P.P. Dès septembre 2023, certains des éditeurs membres de l'Alliance ont mis en place l'opt-out pour signaler aux LLM qu'ils ne souhaitaient pas que leur contenu soit utilisé. Six mois plus tard, au printemps 2024, l'Alliance et le SEPM ont envoyé à 25 fournisseurs d'IA (dont Amazon, Anthropic, ByteDance, Google, Meta, Microsoft, Mistral, OpenAI et Perplexity, ndlr) un courrier commun de demande d'ouverture de négociations. Nous n'avons eu que peu de suites favorables à ces invitations. En parallèle nous avons démarré avec le SEPM des travaux pour essayer de prouver l'utilisation par les LLM des contenus des éditeurs de presse.

L. B. Nous avons notamment constaté qu'il est très compliqué voire impossible de prouver que ces IA viennent directement chez nos éditeurs pour se nourrir de leurs contenus. En revanche nous avons compris que la preuve pouvait s'établir via Common Crawl, qui est de loin la base publique de données la plus importante d'Internet.

Common Crawl explique sur son site comment bloquer son crawler en configurant le fichier robots.txt.
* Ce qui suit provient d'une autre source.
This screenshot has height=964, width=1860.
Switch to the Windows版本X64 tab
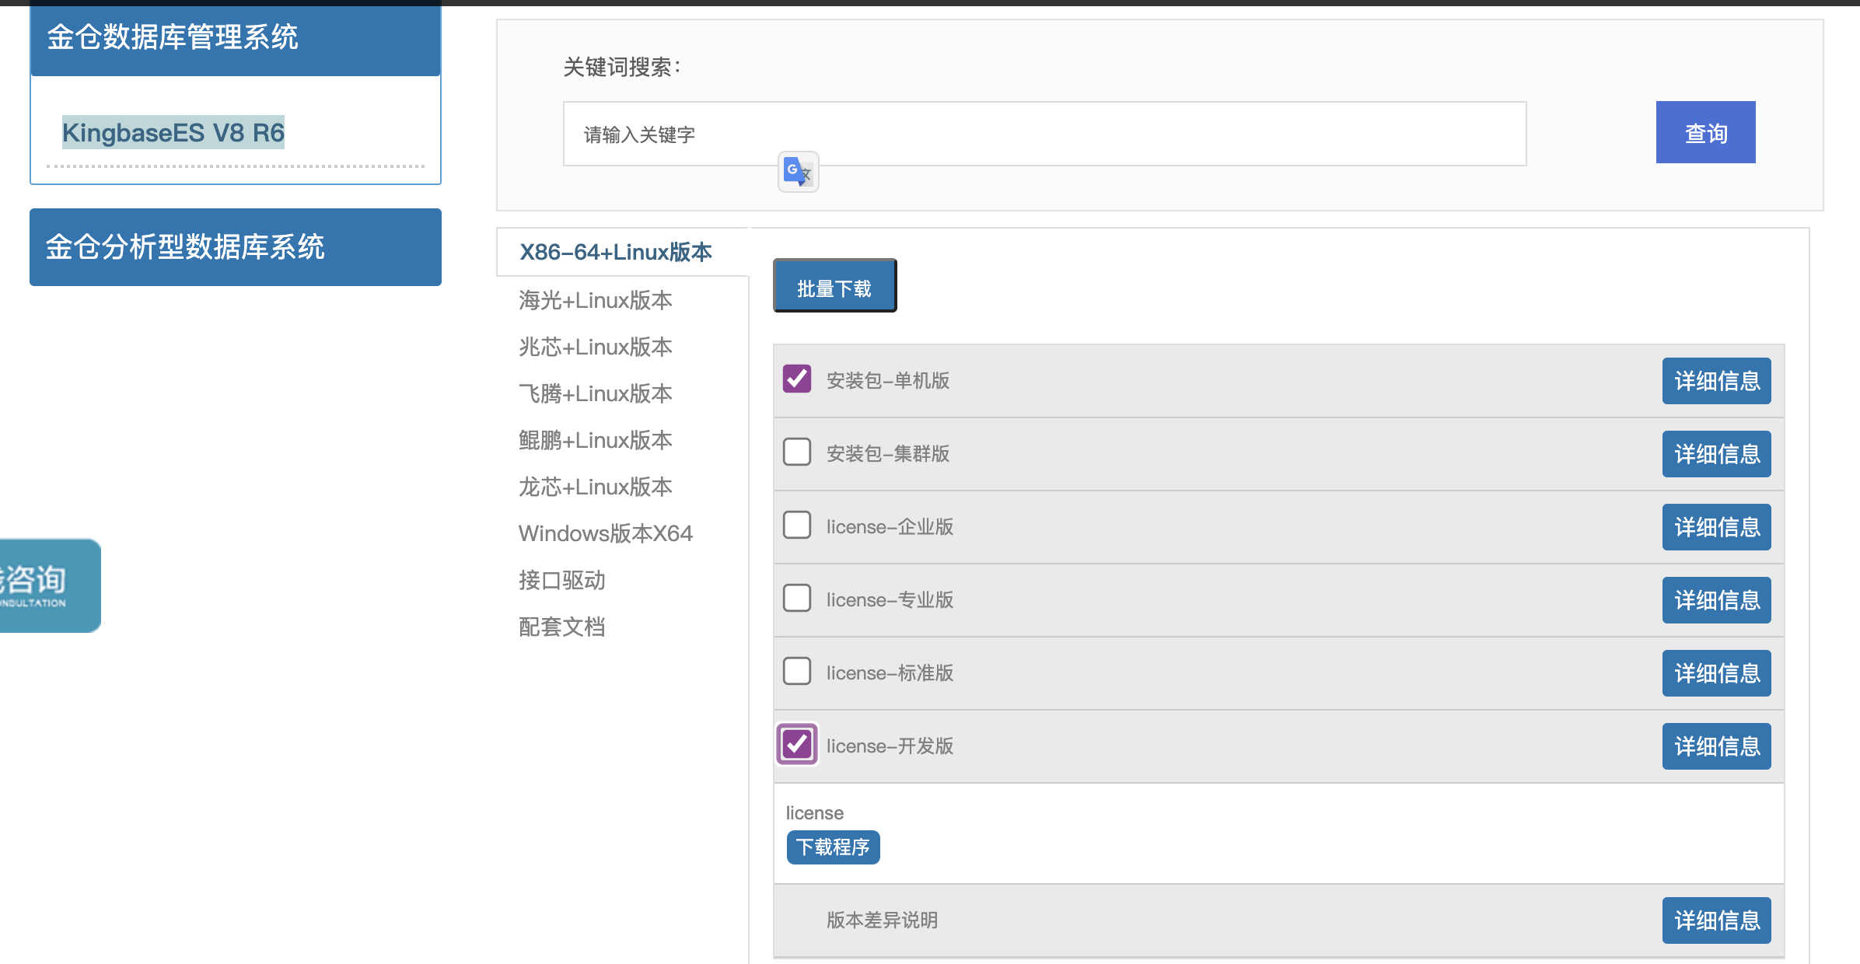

Cela ne suffit pas pour éviter qu'il vienne se nourrir des contenus de vos membres ?

L. B. Cette note d'information sur leur site est très récente, elle date de quelques mois, sans doute parce qu'ils se trouvent confrontés aux demandes de suppression de leurs contenus par de nombreux autres éditeurs dans le monde.

P. P. Les contenus des éditeurs de presse sont d'une grande valeur pour les IA, comme le montre leur crawling massif et le fait que ces dernières tentent d'échapper à toute obligation de respecter le droit de la propriété intellectuelle. Il est fondamental que les fournisseurs d'IA acceptent de payer des licences aux éditeurs de presse pour accéder à leurs contenus.